Excerpt from a dataset
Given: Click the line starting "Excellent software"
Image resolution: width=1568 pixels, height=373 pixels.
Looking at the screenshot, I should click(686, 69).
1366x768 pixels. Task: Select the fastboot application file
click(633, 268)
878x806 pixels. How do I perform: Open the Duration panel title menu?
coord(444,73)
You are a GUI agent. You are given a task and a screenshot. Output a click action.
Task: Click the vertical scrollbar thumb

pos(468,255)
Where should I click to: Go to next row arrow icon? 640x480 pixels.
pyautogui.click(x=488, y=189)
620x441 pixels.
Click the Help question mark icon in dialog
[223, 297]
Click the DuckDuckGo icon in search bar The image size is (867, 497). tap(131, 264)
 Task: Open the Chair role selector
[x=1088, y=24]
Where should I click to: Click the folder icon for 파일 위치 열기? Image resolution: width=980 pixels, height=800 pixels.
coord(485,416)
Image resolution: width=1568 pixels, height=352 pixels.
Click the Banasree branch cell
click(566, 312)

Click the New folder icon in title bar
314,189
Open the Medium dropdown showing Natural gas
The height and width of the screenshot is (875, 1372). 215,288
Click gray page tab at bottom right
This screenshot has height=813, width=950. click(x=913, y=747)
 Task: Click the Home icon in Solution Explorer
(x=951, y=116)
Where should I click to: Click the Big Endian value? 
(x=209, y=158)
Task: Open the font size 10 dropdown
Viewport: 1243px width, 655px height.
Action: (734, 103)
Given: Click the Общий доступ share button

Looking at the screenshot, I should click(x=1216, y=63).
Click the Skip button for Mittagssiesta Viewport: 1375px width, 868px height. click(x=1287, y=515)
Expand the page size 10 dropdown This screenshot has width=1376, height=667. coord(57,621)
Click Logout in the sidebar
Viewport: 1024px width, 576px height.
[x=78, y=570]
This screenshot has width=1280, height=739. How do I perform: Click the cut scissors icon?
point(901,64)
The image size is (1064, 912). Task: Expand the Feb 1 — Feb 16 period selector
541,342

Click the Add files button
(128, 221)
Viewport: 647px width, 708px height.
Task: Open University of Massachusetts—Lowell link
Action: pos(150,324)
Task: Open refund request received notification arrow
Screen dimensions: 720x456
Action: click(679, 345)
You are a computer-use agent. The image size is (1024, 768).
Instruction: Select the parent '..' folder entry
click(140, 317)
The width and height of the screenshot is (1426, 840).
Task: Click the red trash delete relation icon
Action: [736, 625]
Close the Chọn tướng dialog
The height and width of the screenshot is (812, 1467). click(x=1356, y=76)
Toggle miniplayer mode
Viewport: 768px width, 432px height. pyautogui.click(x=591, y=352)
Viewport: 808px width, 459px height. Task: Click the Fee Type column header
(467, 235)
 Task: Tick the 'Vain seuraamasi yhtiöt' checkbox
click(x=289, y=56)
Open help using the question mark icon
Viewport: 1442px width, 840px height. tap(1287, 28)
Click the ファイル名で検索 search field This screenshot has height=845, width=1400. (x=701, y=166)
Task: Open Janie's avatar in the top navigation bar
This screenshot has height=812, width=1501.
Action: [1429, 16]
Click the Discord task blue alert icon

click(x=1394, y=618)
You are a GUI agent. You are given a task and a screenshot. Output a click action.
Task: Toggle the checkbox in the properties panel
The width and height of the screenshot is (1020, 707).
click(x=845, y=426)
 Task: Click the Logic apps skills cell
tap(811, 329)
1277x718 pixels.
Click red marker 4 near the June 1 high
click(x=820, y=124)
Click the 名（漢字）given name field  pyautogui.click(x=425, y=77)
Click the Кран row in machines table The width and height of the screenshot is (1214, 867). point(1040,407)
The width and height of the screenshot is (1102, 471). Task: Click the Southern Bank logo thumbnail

GIVEN INSTRUCTION: Reproduce the material above exactly, everything from the line containing "Click the New folder icon in title bar" down to the line containing "Action: [736, 625]", with both of those lines included.

EXERCISE ANSWER:
Click the New folder icon in title bar
314,189
Open the Medium dropdown showing Natural gas
The height and width of the screenshot is (875, 1372). 215,288
Click gray page tab at bottom right
This screenshot has height=813, width=950. click(x=913, y=747)
 Task: Click the Home icon in Solution Explorer
(x=951, y=116)
Where should I click to: Click the Big Endian value? 
(x=209, y=158)
Task: Open the font size 10 dropdown
Viewport: 1243px width, 655px height.
Action: (734, 103)
Given: Click the Общий доступ share button

Looking at the screenshot, I should click(x=1216, y=63).
Click the Skip button for Mittagssiesta Viewport: 1375px width, 868px height. click(x=1287, y=515)
Expand the page size 10 dropdown This screenshot has width=1376, height=667. coord(57,621)
Click Logout in the sidebar
Viewport: 1024px width, 576px height.
[x=78, y=570]
This screenshot has width=1280, height=739. How do I perform: Click the cut scissors icon?
point(901,64)
The image size is (1064, 912). Task: Expand the Feb 1 — Feb 16 period selector
541,342

Click the Add files button
(128, 221)
Viewport: 647px width, 708px height.
Task: Open University of Massachusetts—Lowell link
Action: pos(150,324)
Task: Open refund request received notification arrow
Screen dimensions: 720x456
Action: click(679, 345)
You are a computer-use agent. The image size is (1024, 768).
Instruction: Select the parent '..' folder entry
click(140, 317)
The width and height of the screenshot is (1426, 840).
Task: Click the red trash delete relation icon
Action: [736, 625]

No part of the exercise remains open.